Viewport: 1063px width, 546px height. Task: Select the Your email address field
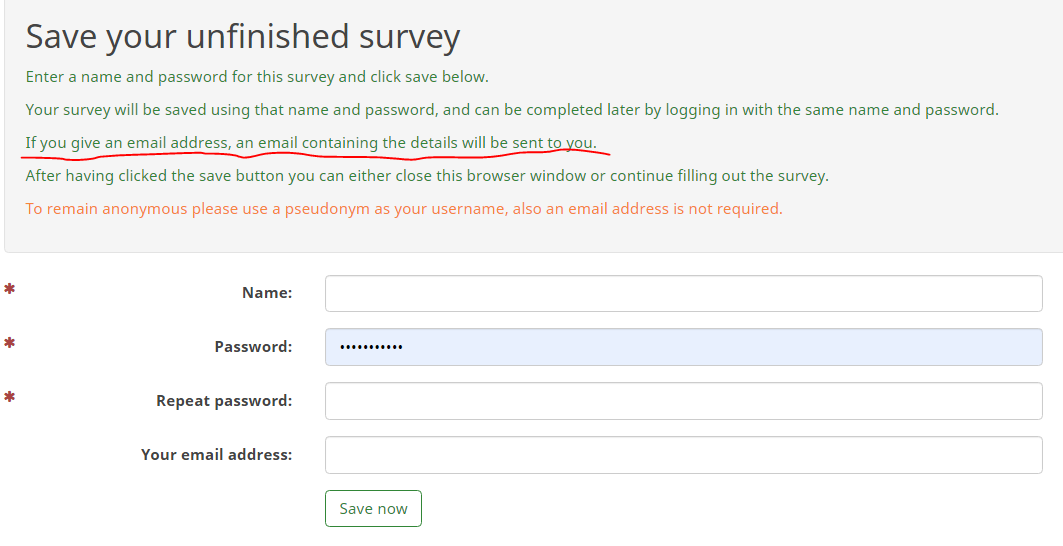click(683, 455)
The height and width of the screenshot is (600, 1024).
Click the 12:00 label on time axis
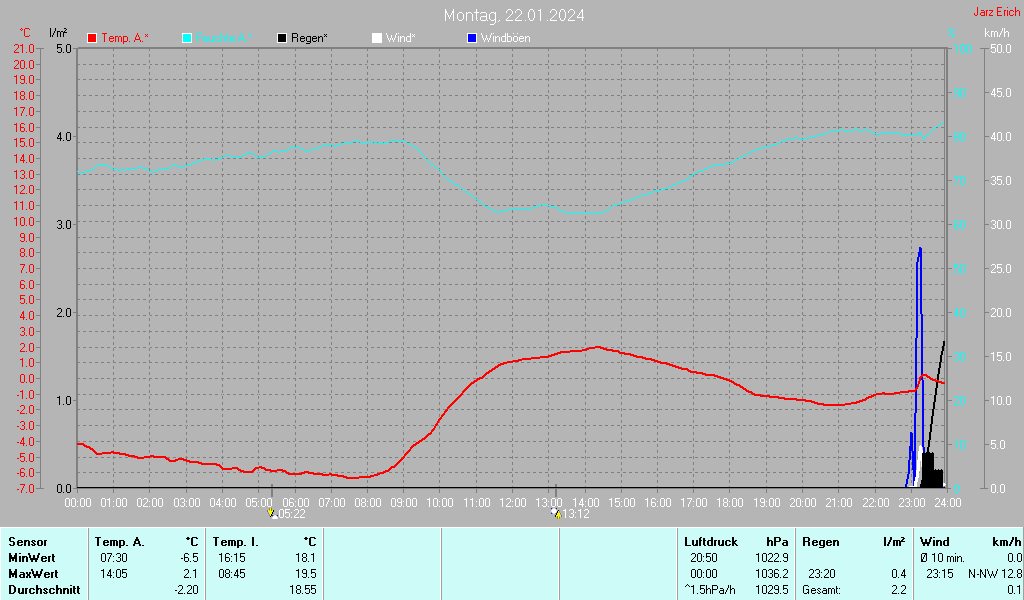(512, 502)
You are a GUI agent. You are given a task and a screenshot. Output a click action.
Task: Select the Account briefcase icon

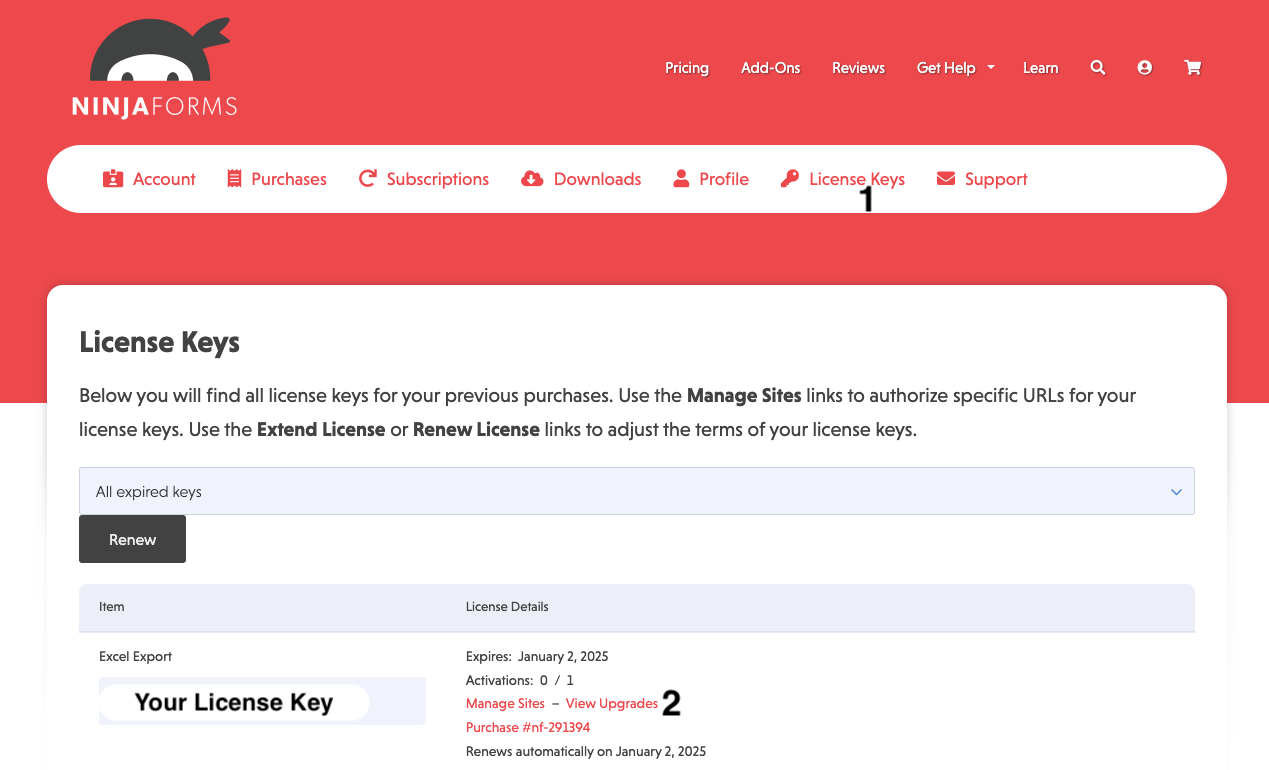(114, 178)
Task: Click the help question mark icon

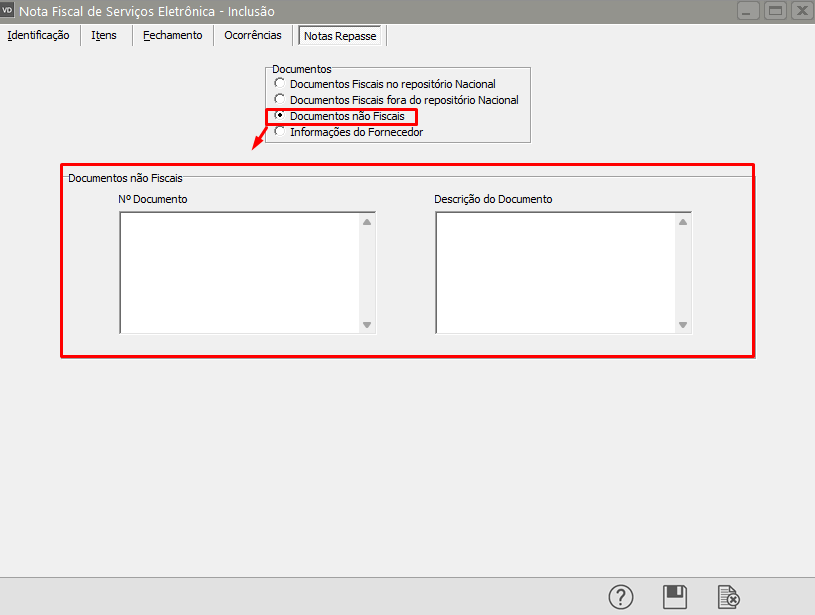Action: 621,597
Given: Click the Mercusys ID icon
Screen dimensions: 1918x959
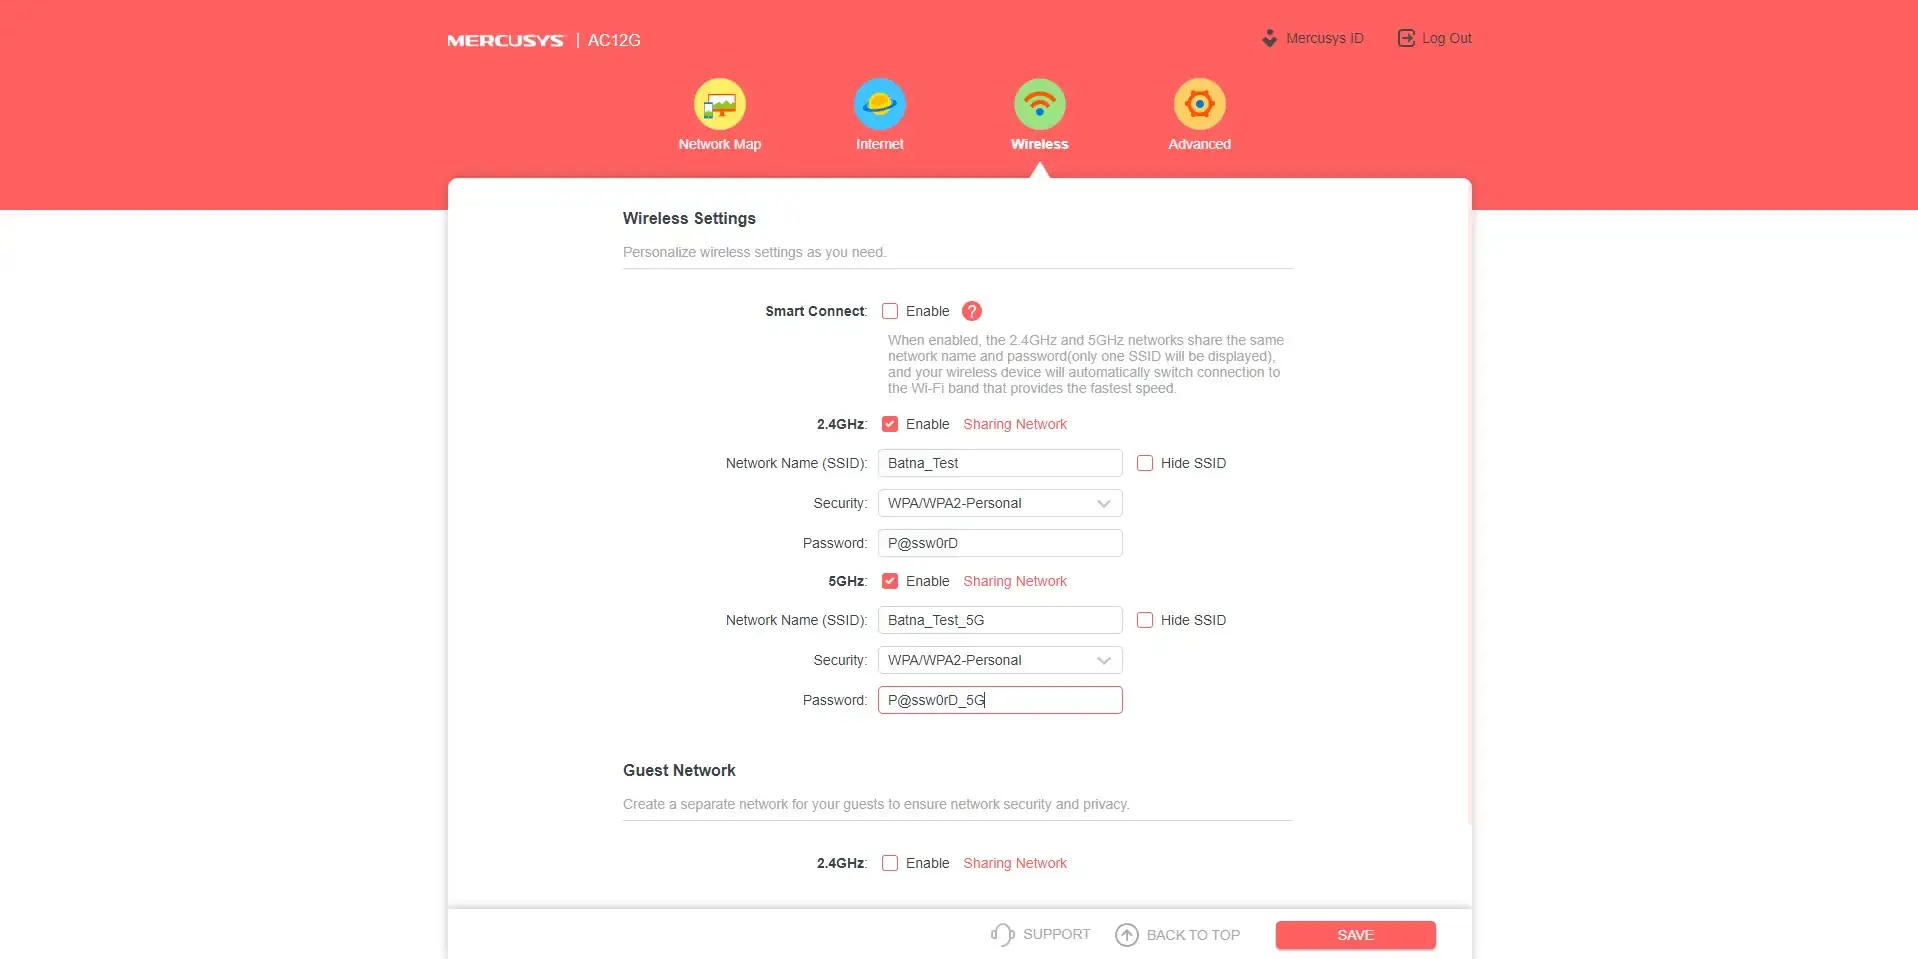Looking at the screenshot, I should click(1269, 39).
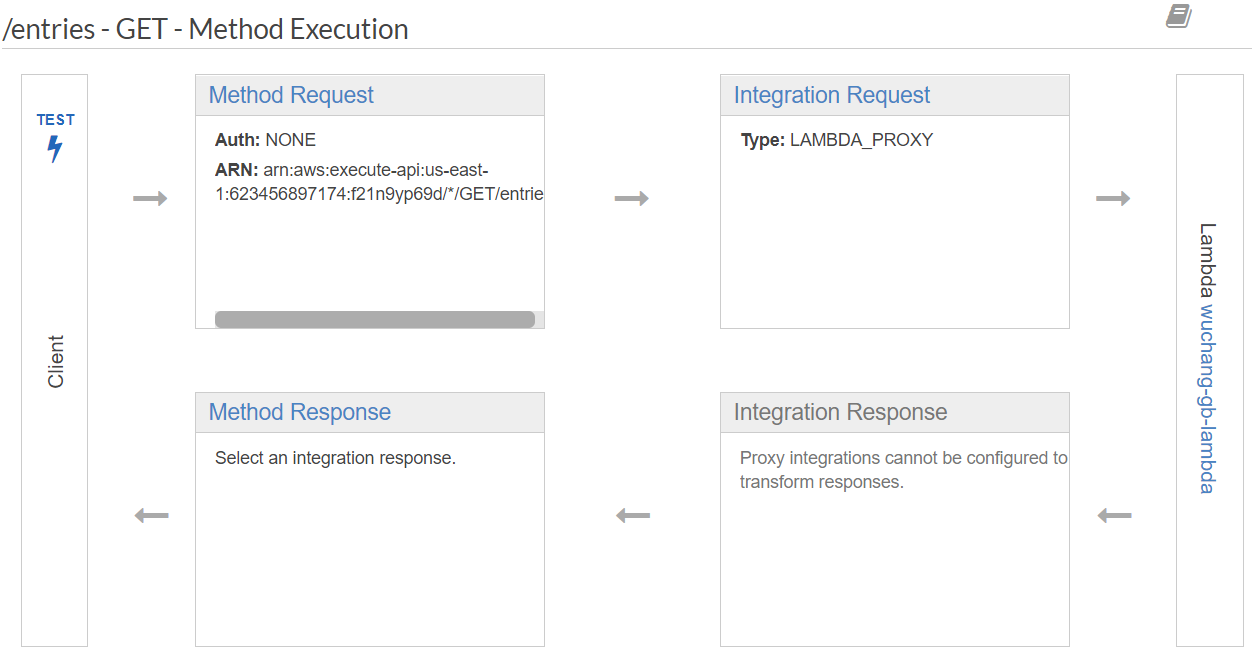The height and width of the screenshot is (665, 1252).
Task: Click the Integration Response heading
Action: (840, 412)
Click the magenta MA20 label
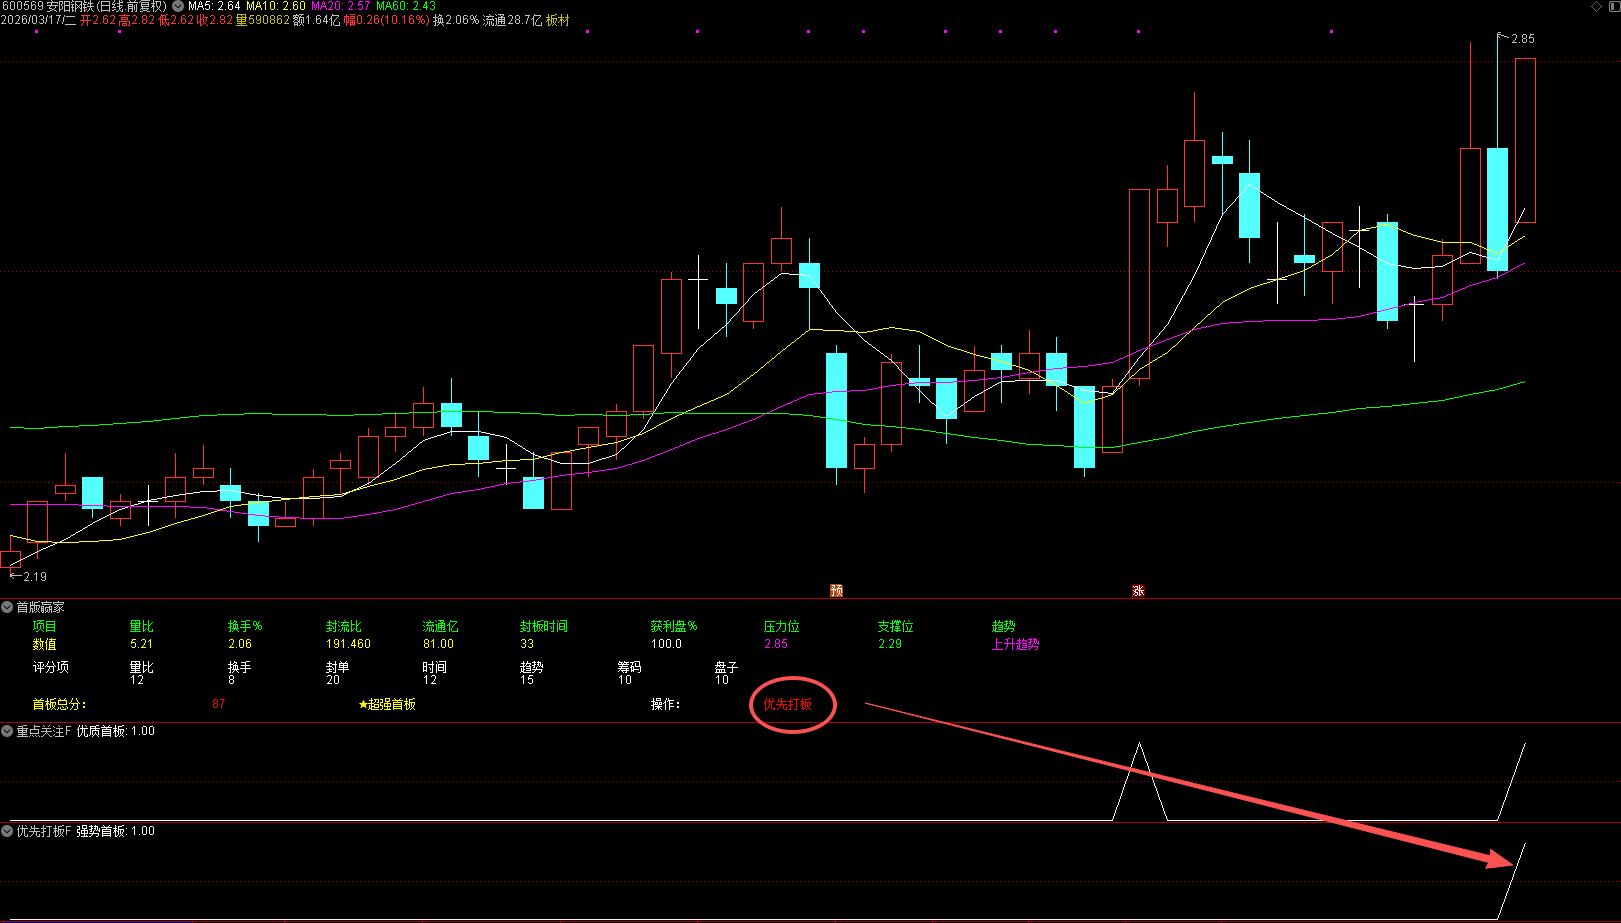This screenshot has width=1621, height=923. [x=341, y=6]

▸ **ASSIGNMENT**:
Restate each line of the records exactly; pictures do not belong in the copy.

▸ **SOLUTION BELOW**:
Viewport: 1063px width, 546px height. Task: Select the Your email address field
click(683, 455)
The height and width of the screenshot is (600, 1024).
Click the 12:00 label on time axis
(512, 502)
You are a GUI agent. You are given a task and a screenshot. Output a click action.
Task: Select the Account briefcase icon

(114, 178)
Task: Click the help question mark icon

Action: 621,597
Given: Click the Mercusys ID icon
Screen dimensions: 1918x959
Looking at the screenshot, I should click(1269, 39).
The height and width of the screenshot is (665, 1252).
Task: Click the Integration Response heading
Action: (840, 412)
Click the magenta MA20 label
This screenshot has width=1621, height=923. [x=341, y=6]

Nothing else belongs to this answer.